Em 4 meses, MPF só fez duas denúncias por bloqueios de estradas pós-eleição
Iniciada horas depois do segundo turno das eleições, em outubro passado, a onda de bloqueios em rodovias pelo país resultou em poucas punições na Justiça até o momento. Quatro meses após os atos, um levantamento do UOL aponta que o Ministério Público Federal fez apenas duas denúncias criminais contra os responsáveis pelas interdições.
Juristas consultados pela reportagem avaliam que as paralisações, apesar de ilegais, não foram necessariamente criminosas. O crime, segundo eles, só ocorreria em situações específicas, como o uso de violência no bloqueio. Mas alguns episódios desse tipo, que envolveram tiroteios e incêndio de veículos, ainda não foram alvo de denúncia.
No dia 11 de novembro, quando os bloqueios já vinham em declínio, a PRF (Polícia Rodoviária Federal) informou ao STF (Supremo Tribunal Federal) ter aplicado mais de 7.300 multas. Os participantes, nesse caso, responderam por infrações de trânsito, como estacionar no acostamento ou interromper a circulação da via.
Àquela altura, o MPF já havia pedido à PRF que identificasse os manifestantes e aberto inquéritos em vários estados. Procuradores avaliaram que os fechamentos de estradas poderiam configurar pelo menos três crimes — os dois últimos foram tipificados em 2021, em substituição à antiga Lei de Segurança Nacional:
- incitação pública de animosidade entre as Forças Armadas e os Poderes constituídos (art. 286 do Código Penal)
- abolição violenta do Estado Democrático de Direito (art. 359-L do Código Penal)
- golpe de Estado (art. 359-M do Código Penal)
Criminalistas apontam, porém, que esses crimes não se aplicariam a todos os manifestantes. Para que se caracterize abolição violenta do Estado Democrático de Direito, por exemplo, é preciso que tenha havido uso da força na interdição das vias, segundo os especialistas.
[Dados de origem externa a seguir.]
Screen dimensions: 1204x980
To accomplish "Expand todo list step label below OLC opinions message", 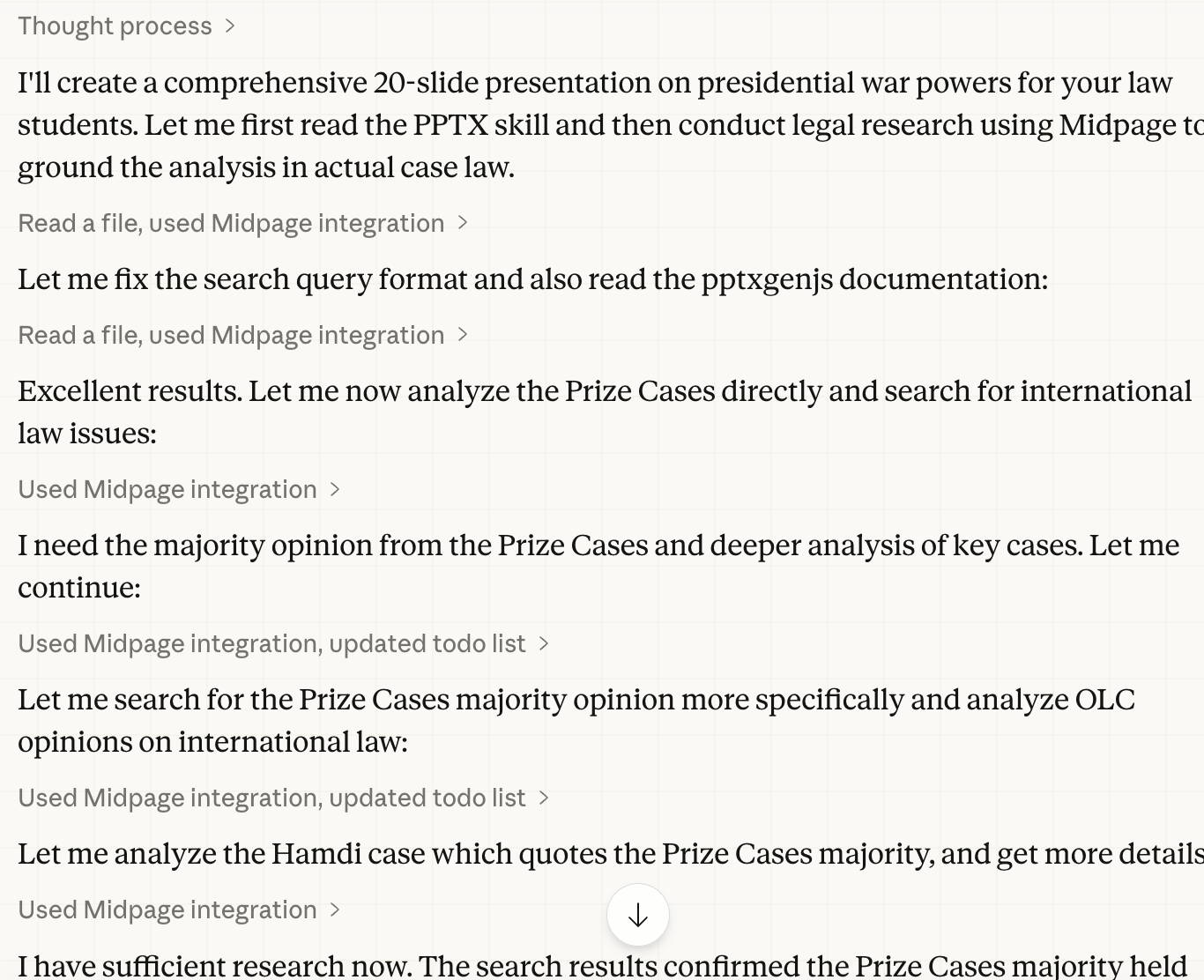I will tap(271, 798).
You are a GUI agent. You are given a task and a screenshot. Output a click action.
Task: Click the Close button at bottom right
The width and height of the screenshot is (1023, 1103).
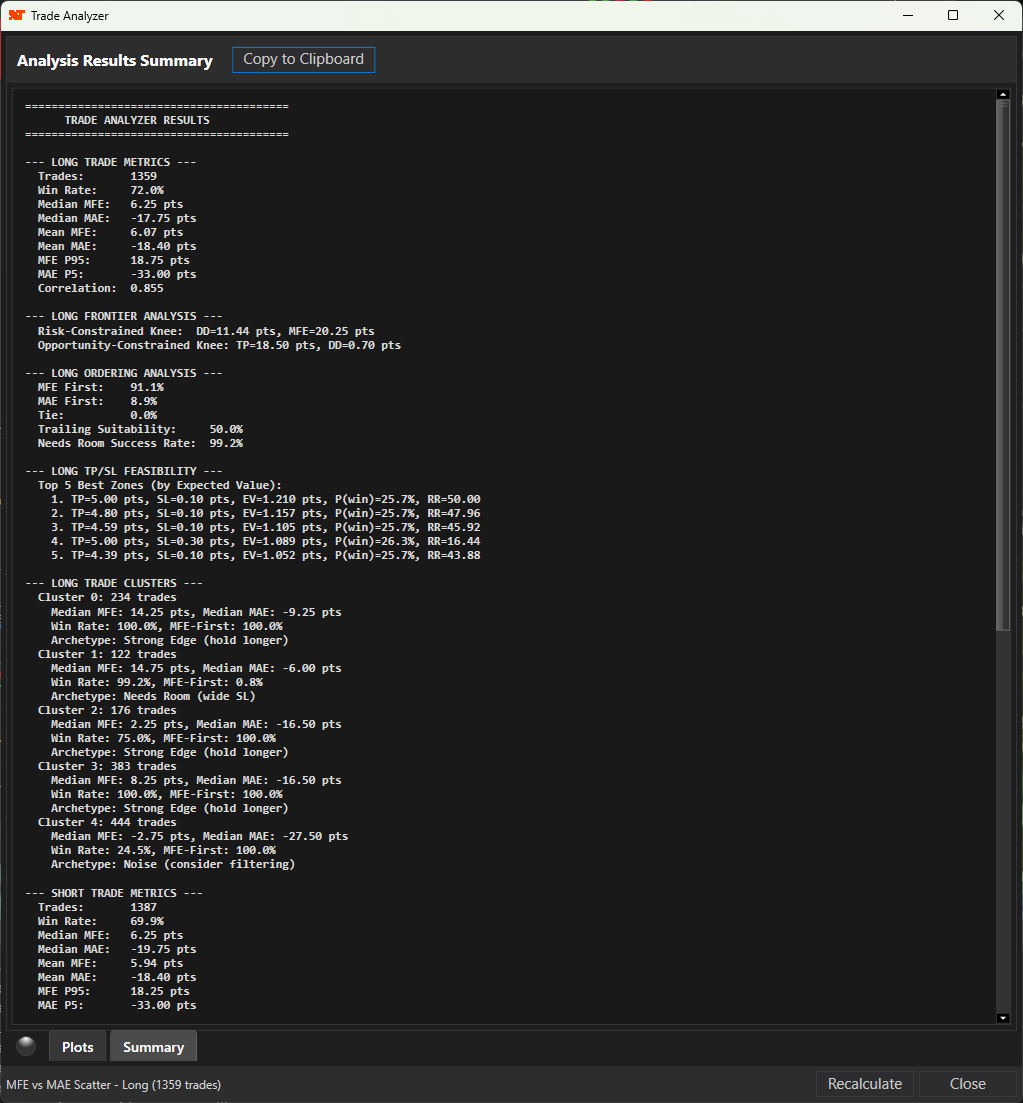point(967,1084)
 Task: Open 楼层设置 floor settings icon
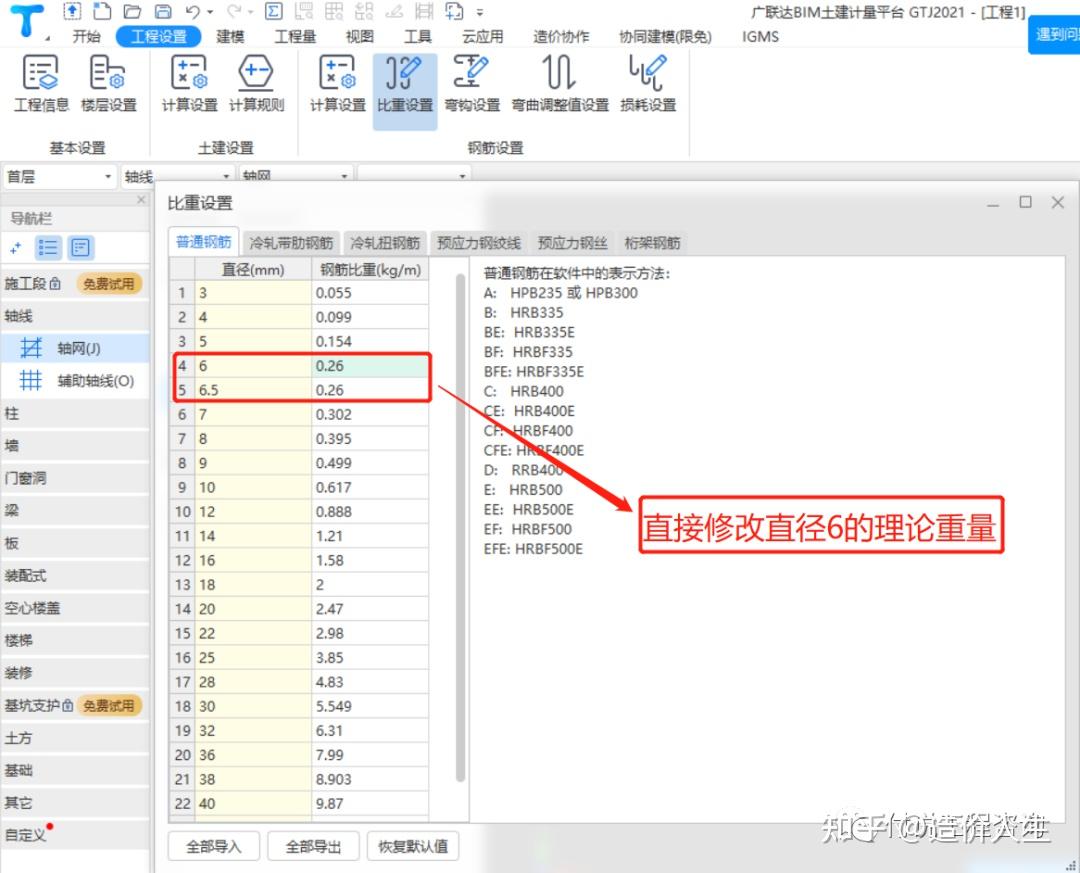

Para a advogada Raquel Scalcon, professora da FGV-Direito, esses crimes só ficarim evidenciados em caso de violência ou grave ameaça, o que ela não considera ter ocorrido na maioria dos protestos.
É preciso ter cuidado nessas avaliações, porque se estará construindo parâmetros para aplicação futura. Se não tomarmos cuidado, outros protestos muito mais válidos e constitucionais sofrerão o risco de serem criminalizados. É uma faca de dois gumes"
Raquel Scalcon, criminalista e professora da FGV-Direito
Segundo levantou o UOL, as duas acusações feitas pelo MPF até o momento foram em Mato Grosso do Sul e em Rondônia:
- Mato Grosso do Sul: um homem foi denunciado por incendiar pneus e um veículo na BR-163 em Dourados, na região sul do estado, no dia 18 de novembro, quando os bloqueios de estrada já eram esporádicos.
- Rondônia: a acusação foi contra um homem que expulsou passageiros de um ônibus, tentou atear fogo ao veículo e trocou tiros com policiais militares na BR-364 em Jaru, região central do estado. O crime ocorreu em 12 de dezembro, dia da diplomação do presidente Lula no TSE (Tribunal Superior Eleitoral).
Outros atos violentos, todavia, ainda não resultaram em ações penais. Eles ocorreram em estados onde o ex-presidente Jair Bolsonaro teve votação expressiva, e que estão entre os que mais tiveram protestos contra o resultado eleitoral:
- Mato Grosso: no dia 19 de novembro, homens encapuzados atiraram contra a sede da concessionária da BR-163 entre Nova Mutum e Lucas do Rio Verde. No dia seguinte, um caminhão foi incendiado na mesma rodovia, na altura de Sinop. À época, a PRF viu relação entre estes atos e os bloqueios contrários ao resultado das urnas, mas não houve denúncias criminais por enquanto.
- Santa Catarina: um homem de 33 anos chegou a ser preso por tentativa de homicídio após atacar um agente da PRF com uma barra de ferro durante uma paralisação da BR-470 em Rio do Sul, na região central do estado. Ele ainda não foi denunciado pelo crime, segundo apurou o UOL.
- Pará: seis homens chegaram a ser presos por trocarem tiros e lançarem objetos contra agentes da PRF que tentavam desbloquear um trecho da BR-163 em Novo Progresso, no sul do estado. Eles acabaram soltos dias depois e, por enquanto, não foram alvo de acusação.
A reportagem questionou o MPF em Mato Grosso, Santa Catarina e Pará sobre o andamento das investigações. Nenhuma das procuradorias deu resposta até a publicação deste texto. Outras unidades do MPF, também consultadas, afirmam que há inquéritos em andamento, mas eles não podem ser detalhados devido ao sigilo.
Já a PGR (Procuradoria-Geral da República) preferiu não se manifestar. A justificativa é que as investigações sobre os bloqueios correm em primeira instância e, portanto, estão fora da alçada do órgão, que já denunciou 937 pessoas pela invasão aos prédios da Praça dos Três Poderes, em Brasília, no dia 8 de janeiro.